As shown in fig. 5 (a) to 5 (E), the board holding member 140 has a receiving portion 1421 for receiving the driving electronic part 131 protruding from the driving board 130 on one surface, and has a receiving portion 1422 for receiving the power supply electronic part 151 protruding from the power supply board 150 on the other surface. The board holding member 140 is disposed between the driving board 130 and the power supply board 150 such that the receiving portion 1421 for receiving the driving electronic component 131 faces the driving board 130 side (the heat sink cover 120 side) and the receiving portion 1422 for receiving the power supply electronic component 151 faces the power supply board 150 side (the motor case 200 side). Since the receiving portions 1421 and 1422 are arranged at positions offset from each other in plan view, the height from the surfaces of the driving electronic component 131 and the power supply electronic component 151 can be absorbed, and the distance in the direction of the rotation axis can be shortened.

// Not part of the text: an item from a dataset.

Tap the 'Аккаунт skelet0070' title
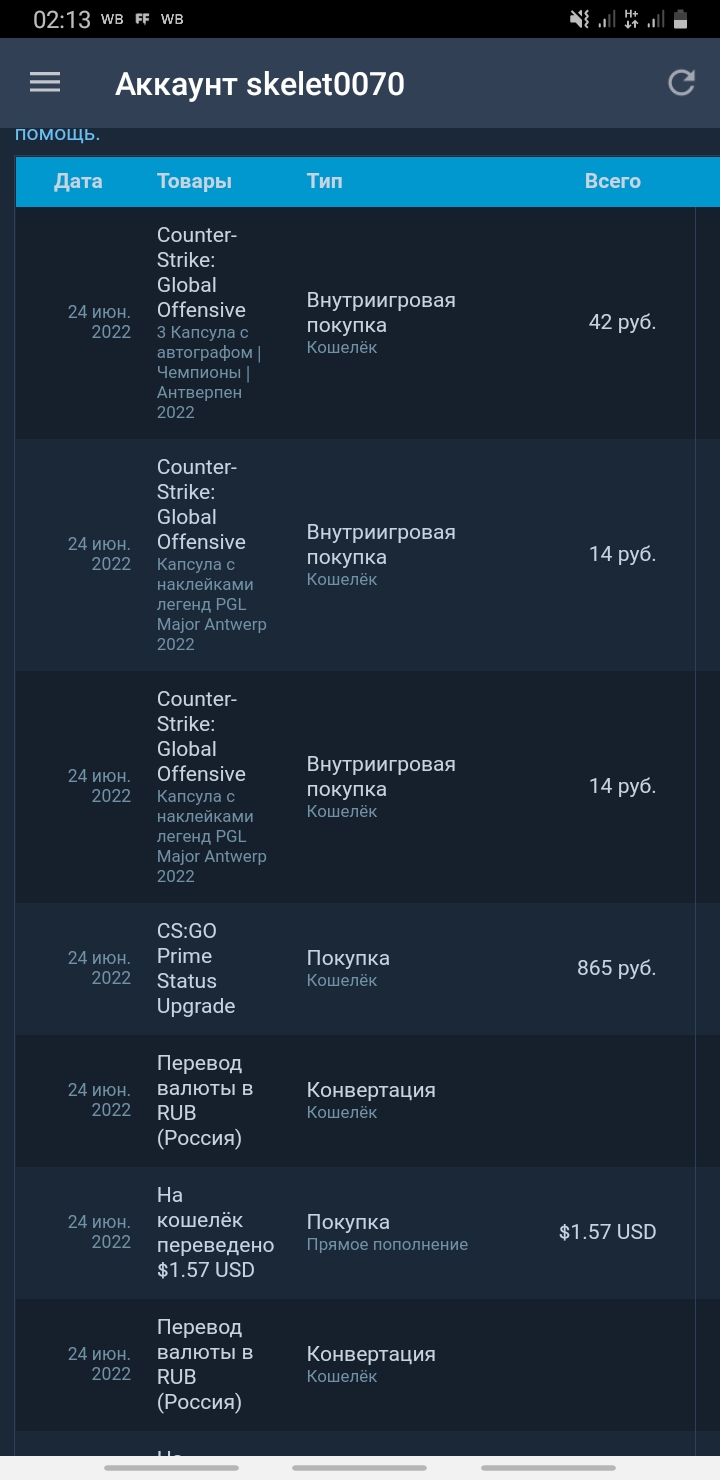This screenshot has width=720, height=1480. [260, 84]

The board holding member 140 has holding portions 141 holding the driving board 130 and the power supply board 150 at the four corners of the rectangular portion at a predetermined distance. The predetermined distance is a distance at which the highest one of the driving electronic part 131 and the power supply electronic part 151 does not contact the opposing board. One end of the holding portion 141 is fixed to the surface of the power board 150 on which the power electronic components 151 are mounted, and the other end is fixed to the surface of the driving board 130 on which the driving electronic components 131 are mounted. Therefore, it is not necessary to provide a support column for fixing the power supply board 150 to the heat sink cover 120 by the board holding member 140, and the area of the driving board 130 can be increased.

The board holding member 140 has a holding member connection terminal 143 connected to the motor connection terminal 210. The board holding member 140 includes a holding member connection terminal 143, and the motor connection terminal 210 is connected to the holding member connection terminal 143 so as to assemble the control unit 100 and the motor housing 200, whereby the driving board 130 and the power supply board 150 can be held at a predetermined distance when the motor connection terminal 210 is pushed into the holding member connection terminal 143. As described above, when the motor connection terminal 210 is pressed in order to assemble the control unit 100 and the electric motor MT, the driving board 130 and the power supply board 150 are held at a predetermined distance, whereby assemblability can be improved without applying a load to an assembled part.

The board holding member 140 has a guide hole 145, and when the power board 150 and the driving board 130 are assembled, the guide hole 145 guides the power driving intermediate terminal 132. Since the diameter of the guide hole 145 is larger on the surface on the side of the driving board 130 and smaller on the surface on the side of the power supply board 150, the guide hole has a function of guiding the power supply driving intermediate terminal 132 provided on the driving board 130 when the board is assembled. As described above, when assembling a plurality of boards in the control unit 100, assemblability can be improved by having a function of guiding terminals for electrically connecting the boards. The board holding member 140 includes a press-in cover 146, and the press-in cover 146 serves to protect the holding member connection terminal 143 and guide the motor connection terminal 210 when the motor connection terminal 210 is pushed into the holding member connection terminal 143.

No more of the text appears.